Fibroblasts and their activated phenotype, myofibroblasts, are the primary cell types involved in the contraction associated with dermal wound healing. Recent experimental evidence indicates that the transformation from fibroblasts to myofibroblasts involves two distinct processes: the cells are stimulated to change phenotype by the combined actions of transforming growth factor β (TGFβ) and mechanical tension. This observation indicates a need for a detailed exploration of the effect of the strong interactions between the mechanical changes and growth factors in dermal wound healing. We review the experimental findings in detail and develop a model of dermal wound healing that incorporates these phenomena. Our model includes the interactions between TGFβ and collagenase, providing a more biologically realistic form for the growth factor kinetics than those included in previous mechanochemical descriptions. A comparison is made between the model predictions and experimental data on human dermal wound healing and all the essential features are well matched.

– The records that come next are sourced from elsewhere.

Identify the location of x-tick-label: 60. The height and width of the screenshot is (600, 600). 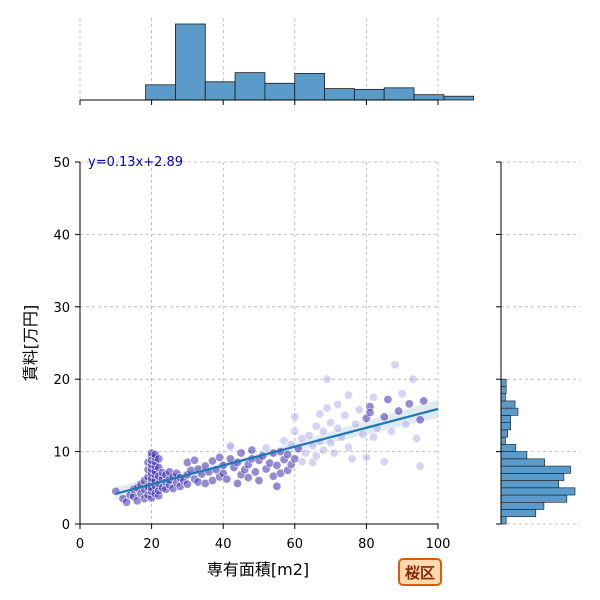
(296, 544).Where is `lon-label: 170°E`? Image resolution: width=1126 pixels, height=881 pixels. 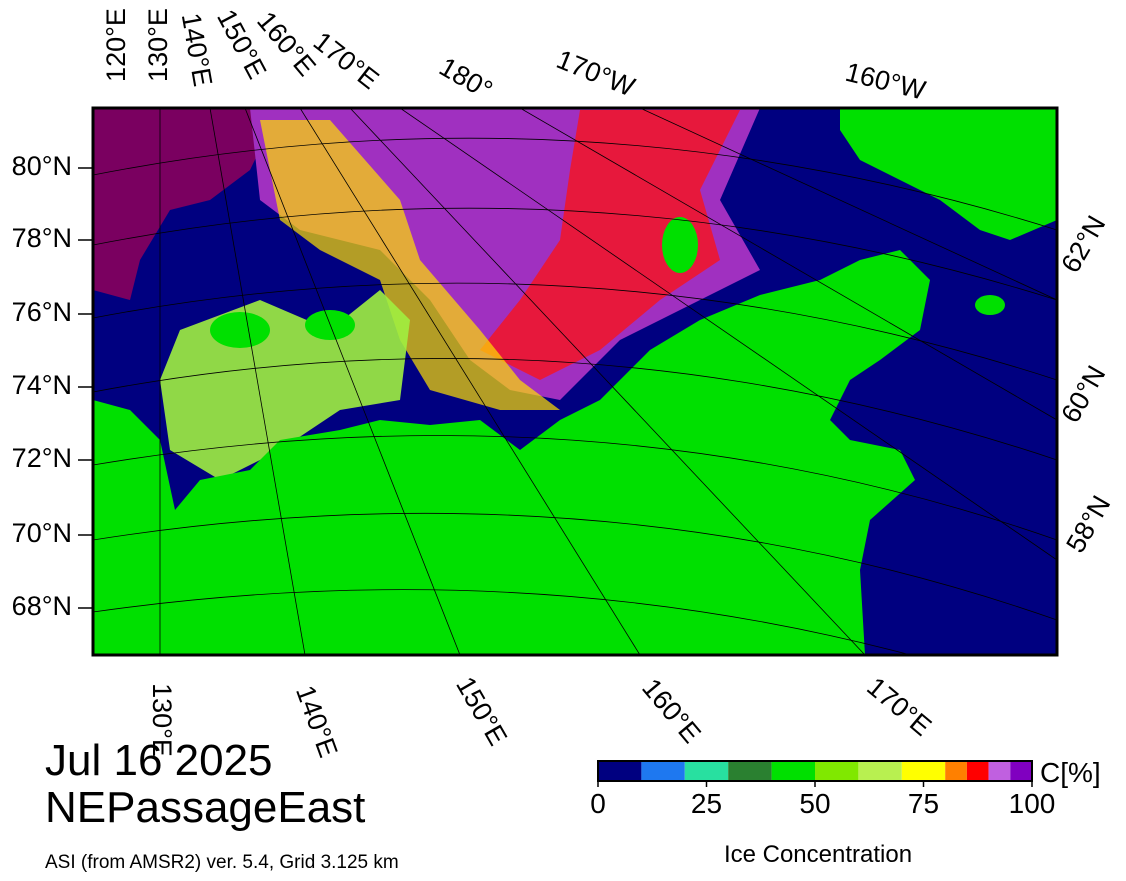 lon-label: 170°E is located at coordinates (899, 706).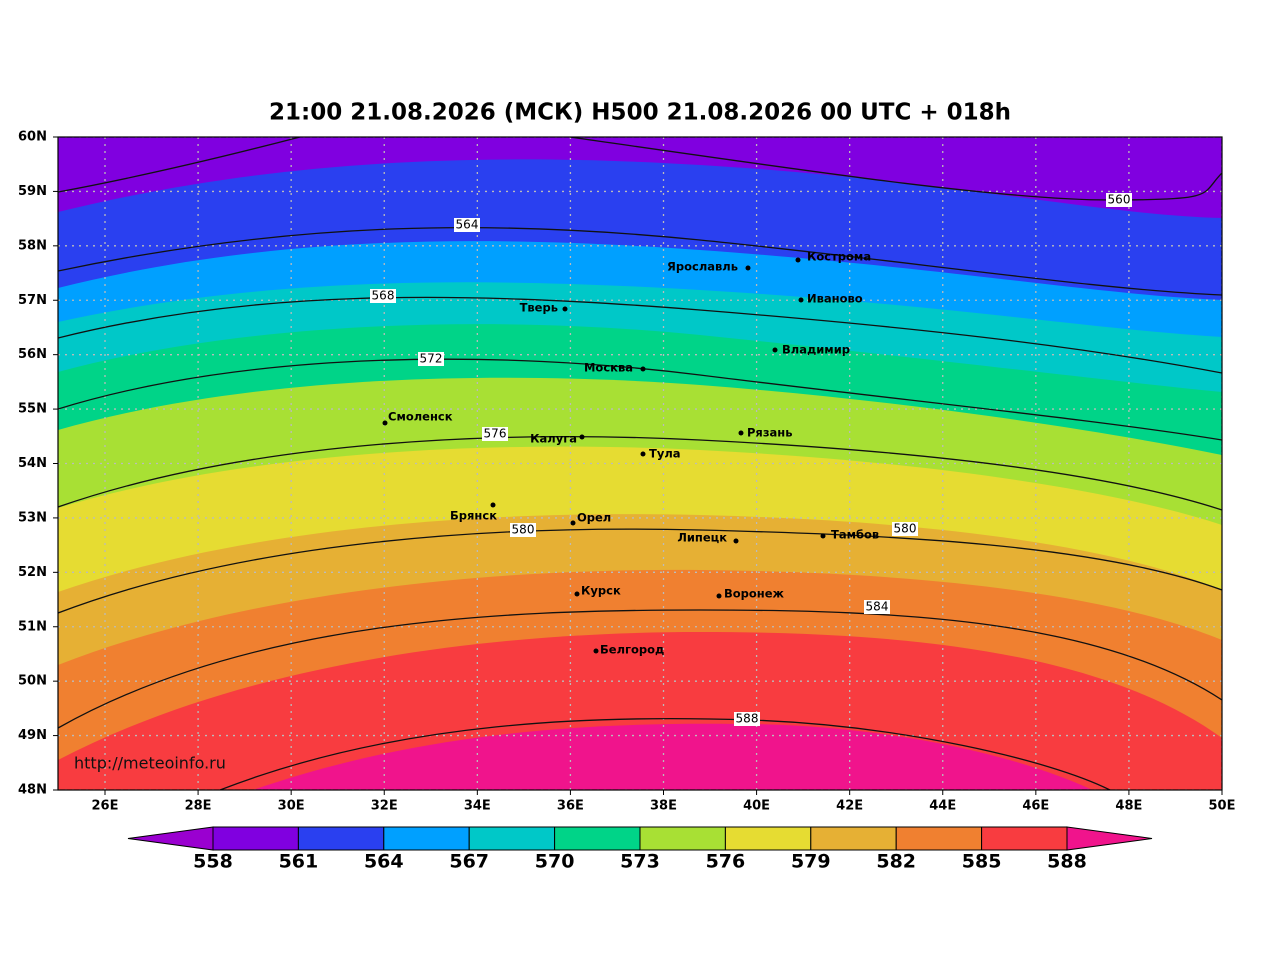 The width and height of the screenshot is (1281, 963). I want to click on colorbar-tick-label: 579, so click(811, 862).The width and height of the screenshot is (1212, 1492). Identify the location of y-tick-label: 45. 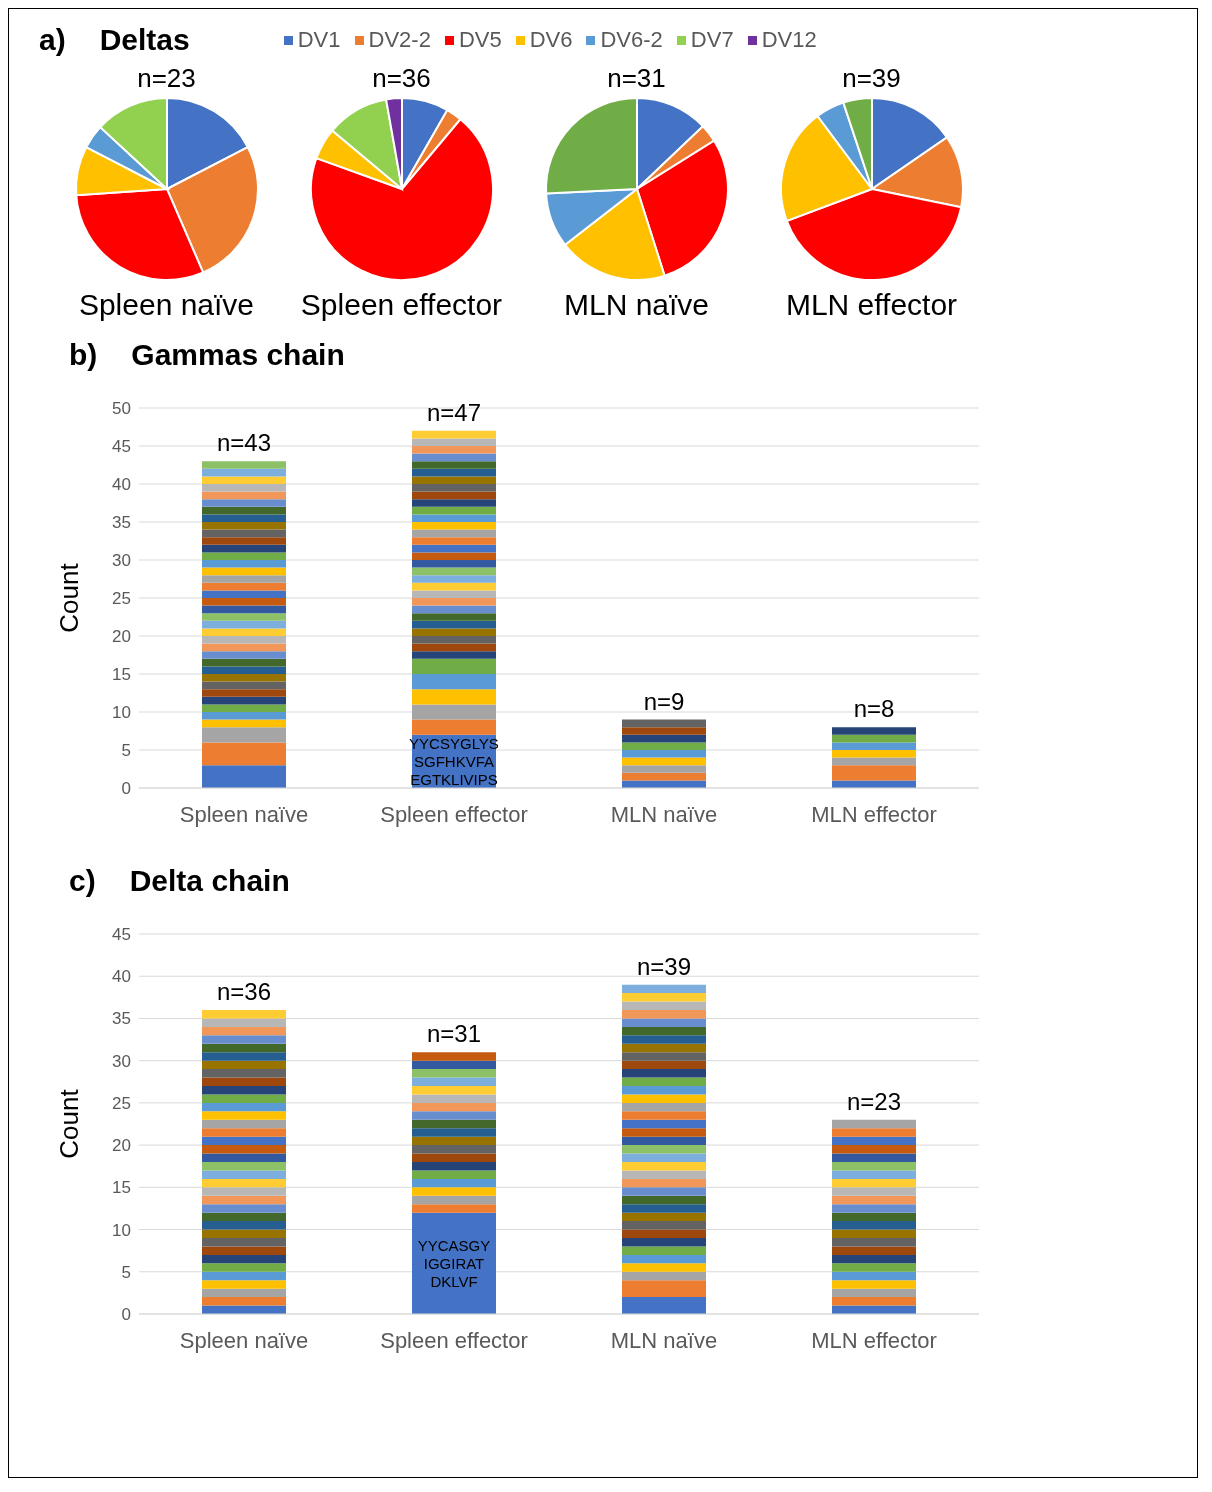
(122, 935).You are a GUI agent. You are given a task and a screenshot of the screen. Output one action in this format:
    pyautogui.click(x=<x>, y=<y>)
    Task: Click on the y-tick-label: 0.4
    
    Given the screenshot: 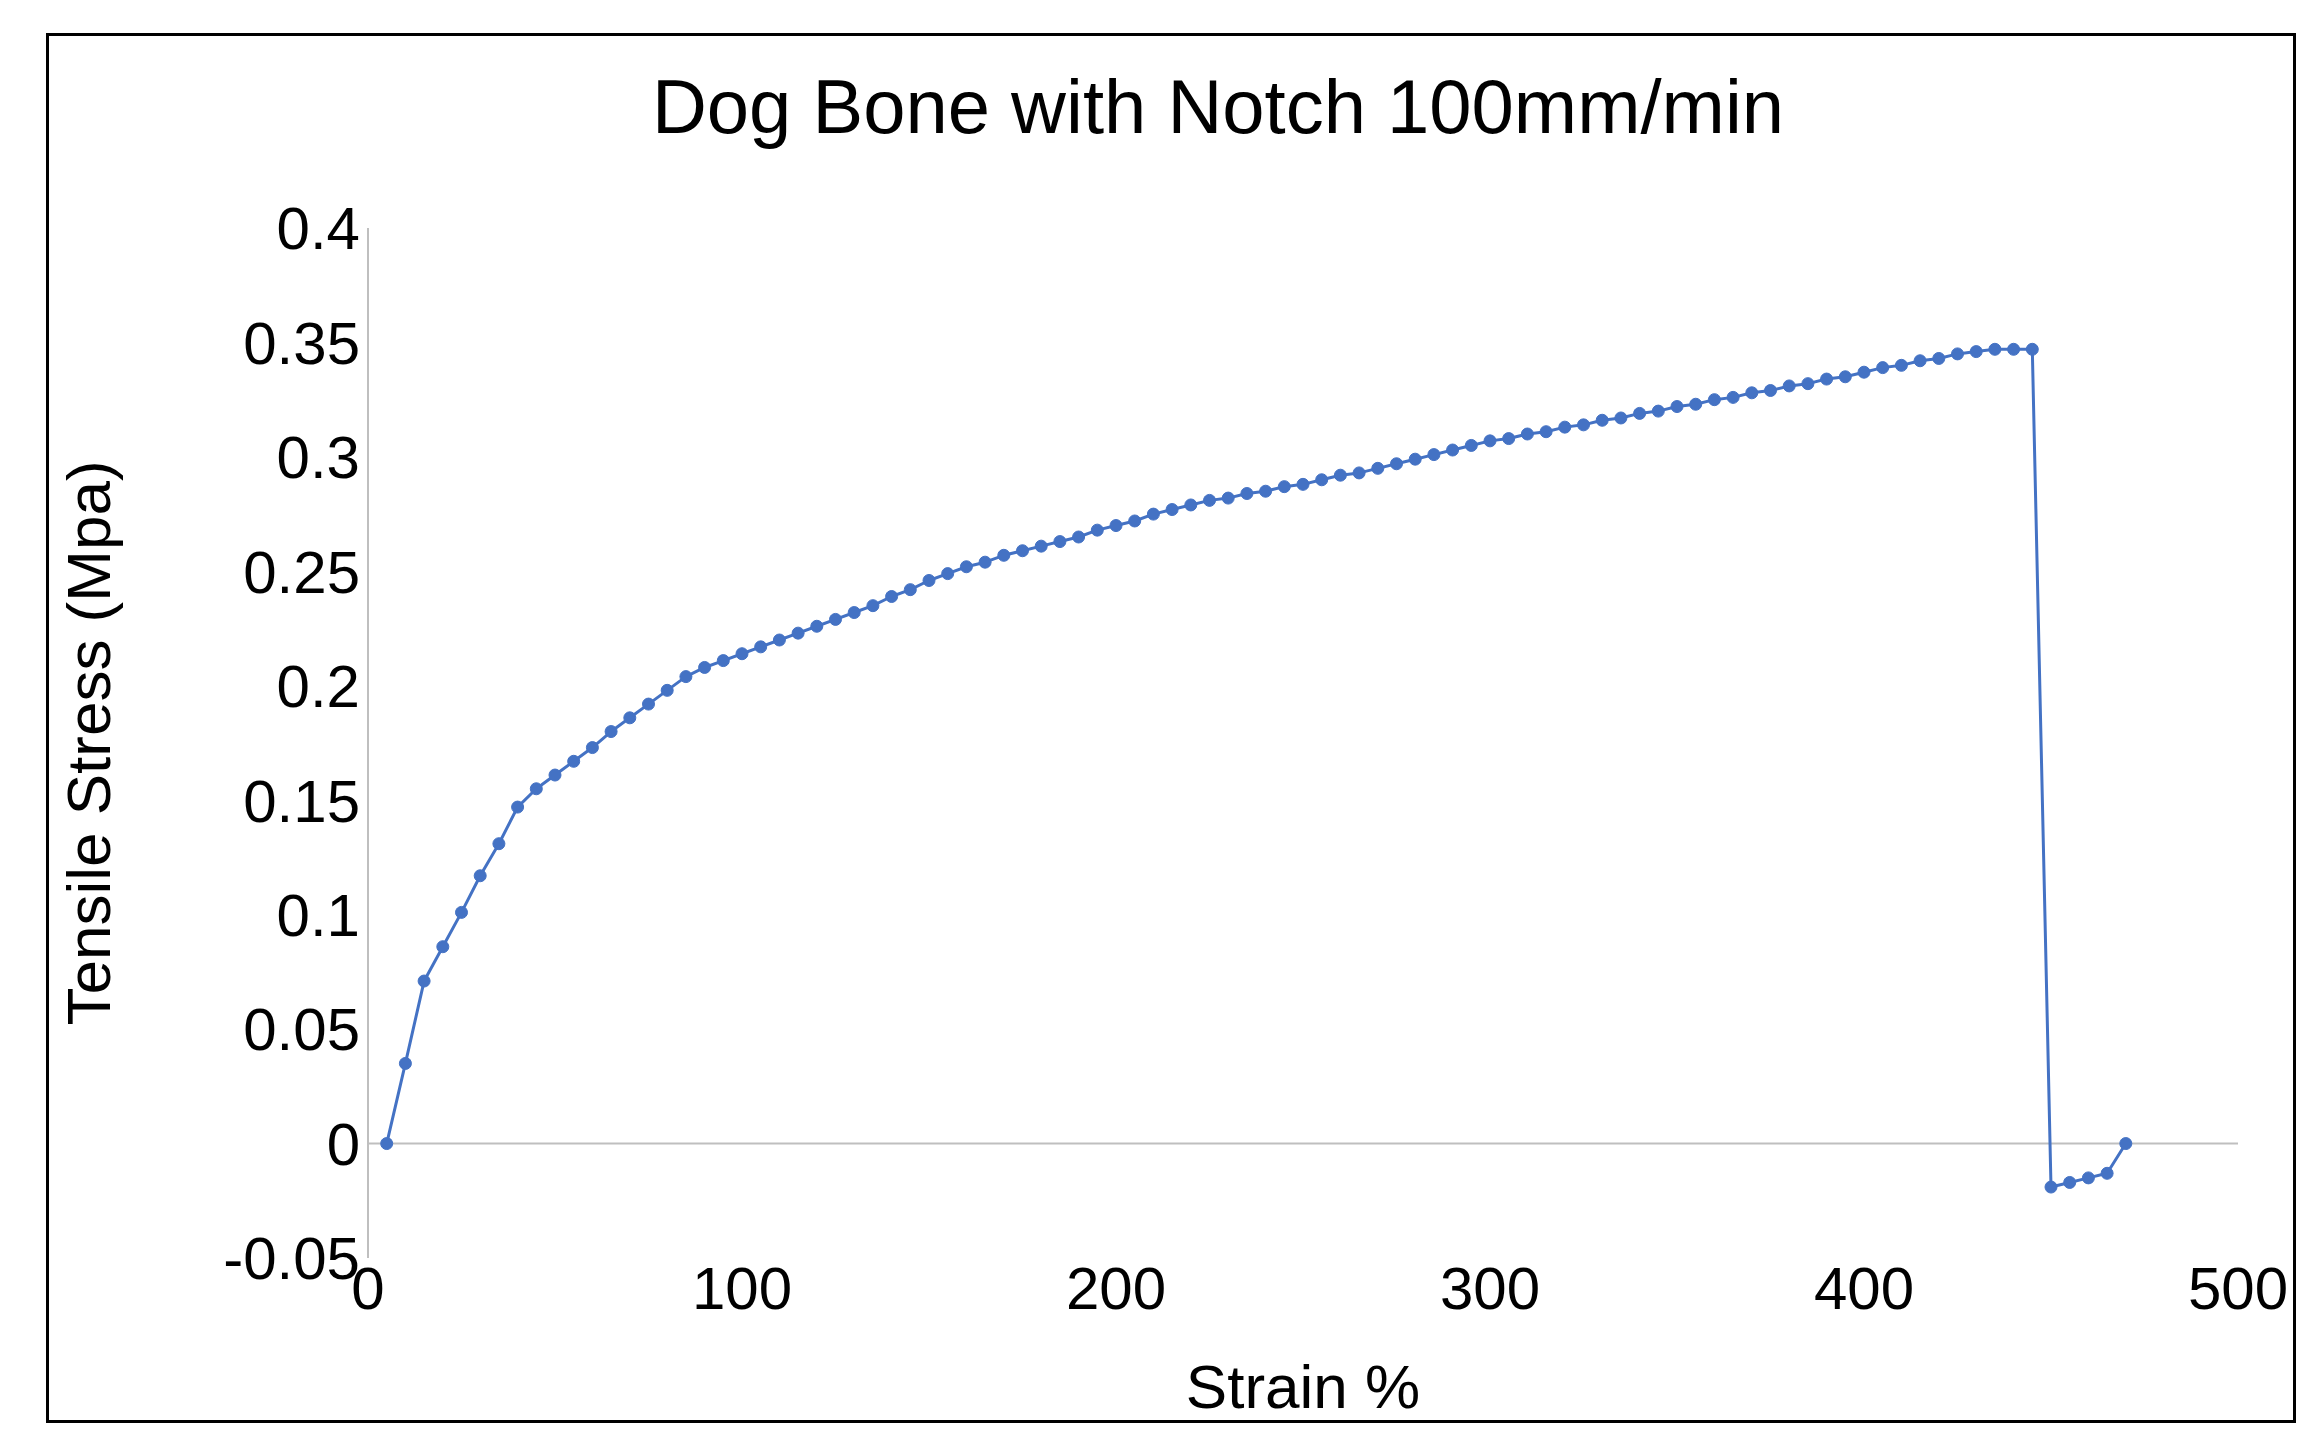 What is the action you would take?
    pyautogui.click(x=318, y=229)
    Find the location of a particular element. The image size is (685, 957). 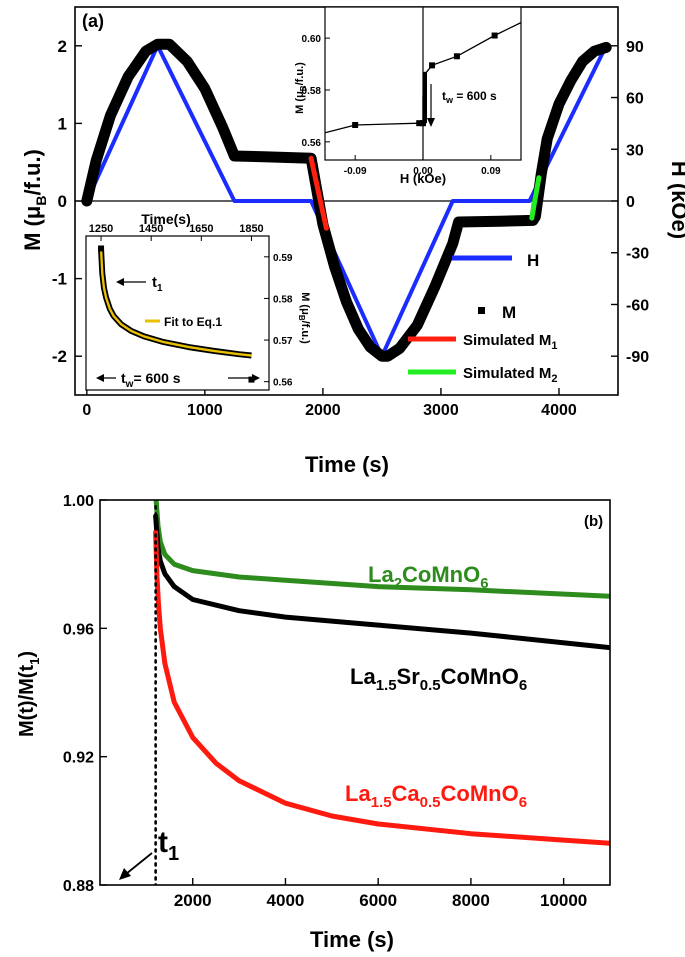

legend-m1-sub: 1 is located at coordinates (554, 346). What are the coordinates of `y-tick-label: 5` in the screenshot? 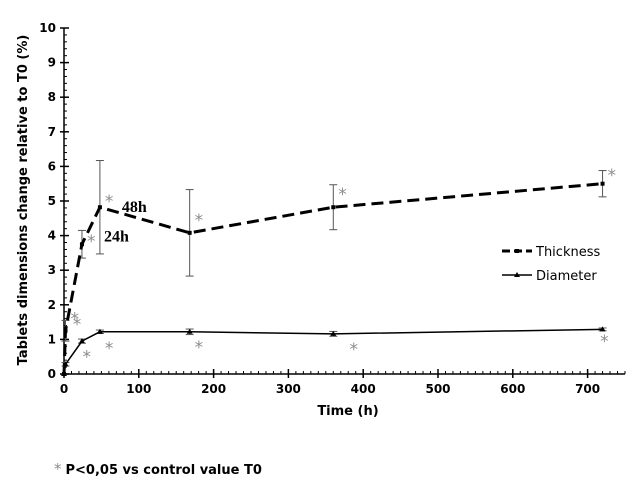 It's located at (52, 201).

Clinical strategies for the alleviation of contractures from a predictive mathematical model of dermal repair

Hypertrophic scars arise when there is an overproduction of collagen during wound healing. These are often associated with poor regulation of the rate of programmed cell death(apoptosis) of the cells synthesizing the collagen or by an exuberant inflammatory response that prolongs collagen production and increases wound contraction. Severe contractures that occur, for example, after a deep burn can cause loss of function especially if the wound is over a joint such as the elbow or knee. Recently, we have developed a morphoelastic mathematical model for dermal repair that incorporates the chemical, cellular and mechanical aspects of dermal wound healing. Using this model, we examine pathological scarring in dermal repair by first assuming a smaller than usual apoptotic rate for myofibroblasts, and then considering a prolonged inflammatory response, in an attempt to determine a possible optimal intervention strategy to promote normal repair, or terminate the fibrotic scarring response. Our model predicts that in both cases it is best to apply the intervention strategy early in the wound healing response. Further, the earlier an intervention is made, the less aggressive the intervention required. Finally, if intervention is conducted at a late time during healing, a significant intervention is required; however, there is a threshold concentration of the drug or therapy applied, above which minimal further improvement to wound repair is obtained.

Wound healing angiogenesis : the clinical implications of a simple mathematical model

Nonhealing wounds are a major burden for health care systems worldwide. In addition, a patient who suffers from this type of wound usually has a reduced quality of life. While the wound healing process is undoubtedly complex, in this paper we develop a deterministic mathematical model, formulated as a system of partial differential equations, that focusses on an important aspect of successful healing: oxygen supply to the wound bed by a combination of diffusion from the surrounding unwounded tissue and delivery from newly formed blood vessels. While the model equations can be solved numerically, the emphasis here is on the use of asymptotic methods to establish conditions under which new blood vessel growth can be initiated and wound-bed angiogenesis can progress. These conditions are given in terms of key model parameters including the rate of oxygen supply and its rate of consumption in the wound. We use our model to discuss the clinical use of treatments such as hyperbaric oxygen therapy, wound bed debridement, and revascularisation therapy that have the potential to initiate healing in chronic, stalled wounds.